Wołało serce ich do Pana. O murze córki Syońskiej! wylewaj łzy we dnie i w nocy jako strumień, nie dawaj sobie odpocznienia, a niech się nie uspokaja źrenica oka twego.
19 Levántate y clama al comenzar la noche. Derrama tus pensamientos tristes como agua ante el Señor. Alza tus manos hacia él en oración por la vida de tus hijos que desfallecen de hambre en cada esquina.
Wstań, wołaj w nocy na początku straży, wylewaj serce twoje przed obliczem Pańskiem jako wodę; podnoś do niego ręce swoje za duszę dziatek swych, które omdlewają od głodu na rogu wszystkich ulic, a rzecz: Wejrzyj Panie! a obacz, komuś tak kiedy u czynił?
20 ¡Señor, por favor, piensa en ello! ¿A quién has tratado así? ¿Deben las mujeres comer a sus hijos, a los pequeños que aman? ¿Hay que matar a los sacerdotes y a los profetas en el Templo del Señor?
Izali mają niewiasty jeść płód swój, niemowlątka ucieszne? Izali zamordowany być ma w świątnicy Pańskiej kapłan i prorok?
21 Los muertos, jóvenes y viejos, yacen juntos en el polvo de las calles. Mis jóvenes y mis mujeres jóvenes, han sido asesinados por la espada. Los mataste cuando estabas enojado; los has masacrado sin piedad.
Leży na ziemi po ulicach dziecię, i starzec; panny moje, i młodzieńcy moi polegli od miecza; pobiłeś ich w dzień zapalczywości twojej, pomordowałeś ich, a nie sfolgowałeś.
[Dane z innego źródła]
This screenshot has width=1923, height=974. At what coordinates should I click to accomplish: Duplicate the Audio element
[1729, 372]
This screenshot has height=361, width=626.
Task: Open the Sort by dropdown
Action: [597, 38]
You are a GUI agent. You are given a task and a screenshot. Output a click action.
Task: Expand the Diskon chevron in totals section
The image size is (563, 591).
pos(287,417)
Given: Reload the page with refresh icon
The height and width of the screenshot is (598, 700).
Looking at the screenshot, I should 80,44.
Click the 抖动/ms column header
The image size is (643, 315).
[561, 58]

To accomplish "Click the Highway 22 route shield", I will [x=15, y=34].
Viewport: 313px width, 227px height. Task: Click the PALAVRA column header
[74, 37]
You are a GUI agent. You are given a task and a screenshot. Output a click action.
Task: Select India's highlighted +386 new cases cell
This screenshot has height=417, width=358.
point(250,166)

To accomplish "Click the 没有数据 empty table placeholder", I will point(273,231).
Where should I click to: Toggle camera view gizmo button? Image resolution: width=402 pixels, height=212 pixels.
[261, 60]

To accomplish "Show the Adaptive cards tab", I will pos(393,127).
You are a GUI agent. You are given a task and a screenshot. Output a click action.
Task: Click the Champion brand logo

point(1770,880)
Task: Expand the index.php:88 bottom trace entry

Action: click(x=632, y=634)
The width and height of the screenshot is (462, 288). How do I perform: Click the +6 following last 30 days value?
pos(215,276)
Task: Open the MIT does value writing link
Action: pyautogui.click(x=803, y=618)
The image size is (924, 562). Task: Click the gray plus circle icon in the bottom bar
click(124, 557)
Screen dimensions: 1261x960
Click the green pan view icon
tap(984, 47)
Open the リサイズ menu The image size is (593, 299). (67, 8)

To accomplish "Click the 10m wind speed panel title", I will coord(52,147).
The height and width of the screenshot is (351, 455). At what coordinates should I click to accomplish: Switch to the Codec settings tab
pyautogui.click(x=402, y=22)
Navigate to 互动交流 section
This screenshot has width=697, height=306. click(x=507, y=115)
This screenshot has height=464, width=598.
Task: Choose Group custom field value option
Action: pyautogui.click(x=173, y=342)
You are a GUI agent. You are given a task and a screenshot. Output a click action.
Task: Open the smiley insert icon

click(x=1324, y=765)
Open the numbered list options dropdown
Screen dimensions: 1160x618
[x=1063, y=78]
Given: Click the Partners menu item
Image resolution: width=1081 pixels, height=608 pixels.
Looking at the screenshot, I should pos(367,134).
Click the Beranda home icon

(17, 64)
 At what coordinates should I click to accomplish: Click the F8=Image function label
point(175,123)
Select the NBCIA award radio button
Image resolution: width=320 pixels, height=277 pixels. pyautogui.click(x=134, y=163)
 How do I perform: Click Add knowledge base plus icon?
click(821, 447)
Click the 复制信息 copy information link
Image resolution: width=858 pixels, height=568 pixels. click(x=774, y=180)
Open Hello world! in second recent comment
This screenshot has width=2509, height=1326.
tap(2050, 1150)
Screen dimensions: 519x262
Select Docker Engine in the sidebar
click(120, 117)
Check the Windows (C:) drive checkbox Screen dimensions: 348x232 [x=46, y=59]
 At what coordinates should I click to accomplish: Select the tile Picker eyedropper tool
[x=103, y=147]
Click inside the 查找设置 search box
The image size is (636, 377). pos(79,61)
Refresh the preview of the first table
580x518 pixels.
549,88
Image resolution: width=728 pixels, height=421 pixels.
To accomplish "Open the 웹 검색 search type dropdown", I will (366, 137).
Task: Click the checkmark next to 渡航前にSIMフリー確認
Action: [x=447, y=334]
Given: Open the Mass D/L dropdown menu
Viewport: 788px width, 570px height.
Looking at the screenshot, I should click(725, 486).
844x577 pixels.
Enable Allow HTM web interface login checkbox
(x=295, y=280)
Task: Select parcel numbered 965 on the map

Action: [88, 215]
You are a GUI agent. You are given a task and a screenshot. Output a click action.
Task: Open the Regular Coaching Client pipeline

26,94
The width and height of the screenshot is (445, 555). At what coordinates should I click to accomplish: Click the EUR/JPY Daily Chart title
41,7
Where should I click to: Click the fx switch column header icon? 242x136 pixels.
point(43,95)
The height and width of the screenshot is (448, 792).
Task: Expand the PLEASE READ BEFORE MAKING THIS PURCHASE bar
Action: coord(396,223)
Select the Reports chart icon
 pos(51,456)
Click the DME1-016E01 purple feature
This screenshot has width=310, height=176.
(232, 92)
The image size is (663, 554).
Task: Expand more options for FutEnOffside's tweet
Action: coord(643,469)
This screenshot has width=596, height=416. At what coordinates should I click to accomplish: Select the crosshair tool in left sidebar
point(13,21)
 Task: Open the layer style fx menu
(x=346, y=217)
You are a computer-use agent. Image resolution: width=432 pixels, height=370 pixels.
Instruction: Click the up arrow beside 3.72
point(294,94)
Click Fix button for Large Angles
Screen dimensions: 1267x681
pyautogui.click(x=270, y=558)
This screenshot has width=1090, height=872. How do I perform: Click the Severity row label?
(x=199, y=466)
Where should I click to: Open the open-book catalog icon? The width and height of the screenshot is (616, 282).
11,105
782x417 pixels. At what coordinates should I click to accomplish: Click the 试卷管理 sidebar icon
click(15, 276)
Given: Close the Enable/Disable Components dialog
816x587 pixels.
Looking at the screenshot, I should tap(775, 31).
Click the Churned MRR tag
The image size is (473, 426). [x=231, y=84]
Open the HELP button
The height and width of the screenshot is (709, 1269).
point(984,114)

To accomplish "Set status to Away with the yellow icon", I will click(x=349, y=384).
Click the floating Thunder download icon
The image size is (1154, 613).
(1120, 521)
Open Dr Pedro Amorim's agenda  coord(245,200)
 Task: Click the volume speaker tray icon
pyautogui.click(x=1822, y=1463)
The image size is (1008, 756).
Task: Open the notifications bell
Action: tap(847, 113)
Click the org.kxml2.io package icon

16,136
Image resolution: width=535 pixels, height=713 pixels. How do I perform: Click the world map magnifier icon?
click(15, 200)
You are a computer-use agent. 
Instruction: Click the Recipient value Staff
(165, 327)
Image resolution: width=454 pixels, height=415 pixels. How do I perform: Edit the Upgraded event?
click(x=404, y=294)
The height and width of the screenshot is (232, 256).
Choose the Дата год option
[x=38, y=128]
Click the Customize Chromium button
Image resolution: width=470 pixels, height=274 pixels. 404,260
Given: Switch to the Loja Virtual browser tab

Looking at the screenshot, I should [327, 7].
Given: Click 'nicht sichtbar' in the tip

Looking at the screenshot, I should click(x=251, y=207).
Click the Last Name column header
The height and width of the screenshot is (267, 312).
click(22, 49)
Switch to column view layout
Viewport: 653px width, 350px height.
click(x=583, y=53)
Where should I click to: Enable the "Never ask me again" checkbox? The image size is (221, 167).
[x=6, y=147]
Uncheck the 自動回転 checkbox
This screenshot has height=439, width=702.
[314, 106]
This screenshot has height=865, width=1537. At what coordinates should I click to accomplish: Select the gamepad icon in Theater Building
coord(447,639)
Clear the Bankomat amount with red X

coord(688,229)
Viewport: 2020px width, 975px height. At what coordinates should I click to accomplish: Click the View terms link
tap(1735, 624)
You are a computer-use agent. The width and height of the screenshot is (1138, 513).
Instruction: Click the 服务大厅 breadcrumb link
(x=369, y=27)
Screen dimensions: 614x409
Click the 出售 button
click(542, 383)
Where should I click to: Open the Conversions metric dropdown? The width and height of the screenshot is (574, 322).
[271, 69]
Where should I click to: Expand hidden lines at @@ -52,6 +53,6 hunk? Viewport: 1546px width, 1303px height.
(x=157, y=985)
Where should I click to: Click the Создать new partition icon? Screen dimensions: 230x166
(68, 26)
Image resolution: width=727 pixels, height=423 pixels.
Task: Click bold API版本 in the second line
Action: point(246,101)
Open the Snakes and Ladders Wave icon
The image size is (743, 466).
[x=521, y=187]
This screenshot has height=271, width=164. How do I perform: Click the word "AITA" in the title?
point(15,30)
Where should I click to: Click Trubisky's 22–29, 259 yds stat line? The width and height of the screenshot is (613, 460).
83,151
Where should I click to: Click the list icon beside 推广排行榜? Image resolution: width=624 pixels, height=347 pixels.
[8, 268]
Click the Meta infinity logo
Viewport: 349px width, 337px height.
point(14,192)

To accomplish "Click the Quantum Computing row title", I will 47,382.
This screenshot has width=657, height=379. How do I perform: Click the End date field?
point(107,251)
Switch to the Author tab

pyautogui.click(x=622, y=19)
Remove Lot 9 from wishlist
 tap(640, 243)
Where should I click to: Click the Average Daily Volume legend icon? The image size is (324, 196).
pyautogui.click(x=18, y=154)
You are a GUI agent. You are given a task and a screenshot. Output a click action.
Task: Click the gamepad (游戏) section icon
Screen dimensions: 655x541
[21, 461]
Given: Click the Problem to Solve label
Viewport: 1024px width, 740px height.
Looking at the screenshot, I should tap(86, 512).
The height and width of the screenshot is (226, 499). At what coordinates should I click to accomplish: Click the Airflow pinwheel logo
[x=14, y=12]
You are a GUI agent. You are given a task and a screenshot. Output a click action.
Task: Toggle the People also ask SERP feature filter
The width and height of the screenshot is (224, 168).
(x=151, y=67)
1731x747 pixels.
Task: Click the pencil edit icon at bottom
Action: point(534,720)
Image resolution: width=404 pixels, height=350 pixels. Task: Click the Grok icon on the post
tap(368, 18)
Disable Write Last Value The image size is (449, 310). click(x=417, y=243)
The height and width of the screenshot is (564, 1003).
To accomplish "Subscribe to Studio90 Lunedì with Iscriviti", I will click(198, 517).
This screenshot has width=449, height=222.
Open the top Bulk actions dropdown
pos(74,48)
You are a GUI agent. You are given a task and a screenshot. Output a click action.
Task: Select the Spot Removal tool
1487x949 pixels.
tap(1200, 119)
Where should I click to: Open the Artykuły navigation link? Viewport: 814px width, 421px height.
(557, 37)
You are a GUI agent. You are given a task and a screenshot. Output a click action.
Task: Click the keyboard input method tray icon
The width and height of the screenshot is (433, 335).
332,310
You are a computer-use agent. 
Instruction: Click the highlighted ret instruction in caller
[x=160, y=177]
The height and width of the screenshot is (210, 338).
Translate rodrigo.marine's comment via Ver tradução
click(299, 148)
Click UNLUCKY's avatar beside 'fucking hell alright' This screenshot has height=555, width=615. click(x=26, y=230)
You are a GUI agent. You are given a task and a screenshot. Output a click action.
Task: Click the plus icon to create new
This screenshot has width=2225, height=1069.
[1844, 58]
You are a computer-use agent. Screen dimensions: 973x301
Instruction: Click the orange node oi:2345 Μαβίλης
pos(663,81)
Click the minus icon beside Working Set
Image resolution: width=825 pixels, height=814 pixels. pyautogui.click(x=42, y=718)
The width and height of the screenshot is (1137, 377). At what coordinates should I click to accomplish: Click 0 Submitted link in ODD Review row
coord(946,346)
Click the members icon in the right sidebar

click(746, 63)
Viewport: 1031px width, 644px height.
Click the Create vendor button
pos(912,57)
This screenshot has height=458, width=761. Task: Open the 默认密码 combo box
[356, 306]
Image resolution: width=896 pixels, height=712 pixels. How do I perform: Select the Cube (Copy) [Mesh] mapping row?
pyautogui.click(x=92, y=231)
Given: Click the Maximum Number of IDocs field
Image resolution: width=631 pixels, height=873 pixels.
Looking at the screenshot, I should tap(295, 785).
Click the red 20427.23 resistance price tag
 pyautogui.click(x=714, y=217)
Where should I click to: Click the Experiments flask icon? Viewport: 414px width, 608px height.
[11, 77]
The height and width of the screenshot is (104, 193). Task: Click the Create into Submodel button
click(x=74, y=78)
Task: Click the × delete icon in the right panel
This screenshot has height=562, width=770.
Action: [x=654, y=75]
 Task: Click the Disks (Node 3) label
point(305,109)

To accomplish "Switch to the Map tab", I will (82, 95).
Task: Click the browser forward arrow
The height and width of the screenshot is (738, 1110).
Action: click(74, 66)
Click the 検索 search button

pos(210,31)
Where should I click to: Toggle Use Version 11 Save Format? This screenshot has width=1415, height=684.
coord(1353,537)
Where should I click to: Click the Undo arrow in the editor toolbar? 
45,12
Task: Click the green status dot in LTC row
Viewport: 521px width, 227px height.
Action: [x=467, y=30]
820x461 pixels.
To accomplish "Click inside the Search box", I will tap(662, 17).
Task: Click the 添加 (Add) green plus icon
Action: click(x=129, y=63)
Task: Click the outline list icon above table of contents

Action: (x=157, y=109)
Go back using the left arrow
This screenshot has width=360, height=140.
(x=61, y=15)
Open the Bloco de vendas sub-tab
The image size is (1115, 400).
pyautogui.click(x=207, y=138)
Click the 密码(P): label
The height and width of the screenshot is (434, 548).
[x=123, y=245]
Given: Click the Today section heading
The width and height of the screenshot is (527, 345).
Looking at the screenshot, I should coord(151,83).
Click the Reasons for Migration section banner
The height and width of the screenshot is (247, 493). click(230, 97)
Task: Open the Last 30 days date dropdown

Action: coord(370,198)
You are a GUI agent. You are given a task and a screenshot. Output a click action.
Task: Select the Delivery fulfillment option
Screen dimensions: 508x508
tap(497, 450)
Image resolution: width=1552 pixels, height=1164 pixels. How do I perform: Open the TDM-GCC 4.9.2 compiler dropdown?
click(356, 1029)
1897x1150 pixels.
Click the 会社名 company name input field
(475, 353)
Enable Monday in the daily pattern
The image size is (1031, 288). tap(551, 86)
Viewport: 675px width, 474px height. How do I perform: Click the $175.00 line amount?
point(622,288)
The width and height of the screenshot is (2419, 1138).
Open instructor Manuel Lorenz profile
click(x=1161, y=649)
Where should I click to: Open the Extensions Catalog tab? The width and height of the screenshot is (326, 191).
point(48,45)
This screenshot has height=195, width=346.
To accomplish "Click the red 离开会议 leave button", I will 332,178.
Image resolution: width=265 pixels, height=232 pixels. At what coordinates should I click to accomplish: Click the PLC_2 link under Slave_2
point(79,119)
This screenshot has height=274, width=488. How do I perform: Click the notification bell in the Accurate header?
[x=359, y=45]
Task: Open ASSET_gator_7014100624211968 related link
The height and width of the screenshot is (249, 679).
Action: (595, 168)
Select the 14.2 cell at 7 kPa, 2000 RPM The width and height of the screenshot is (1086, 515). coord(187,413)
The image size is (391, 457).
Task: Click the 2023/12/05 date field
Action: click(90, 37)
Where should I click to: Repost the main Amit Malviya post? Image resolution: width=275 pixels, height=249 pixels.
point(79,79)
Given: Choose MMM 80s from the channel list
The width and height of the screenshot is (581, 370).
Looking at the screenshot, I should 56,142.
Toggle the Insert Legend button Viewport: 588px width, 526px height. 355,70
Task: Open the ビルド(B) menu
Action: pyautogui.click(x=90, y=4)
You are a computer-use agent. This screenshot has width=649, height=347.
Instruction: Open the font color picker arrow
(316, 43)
22 Invitaste a los enemigos para que me atacaran desde todas las direcciones, como si los invitaras a una fiesta. En el momento en que el Señor se enojó nadie escapó, nadie sobrevivió. Mi enemigo ha destruido a los hijos que cuidé y amé.
Zwołałeś strachów moich zewsząd, jako w dzień uroczystego święta, a nie był w dzień zapalczywości Pańskiej, ktoby uszedł a żyw został; którychem na ręku piastowała i wychowywała, tych nieprzyjaciel mój wyniszczył.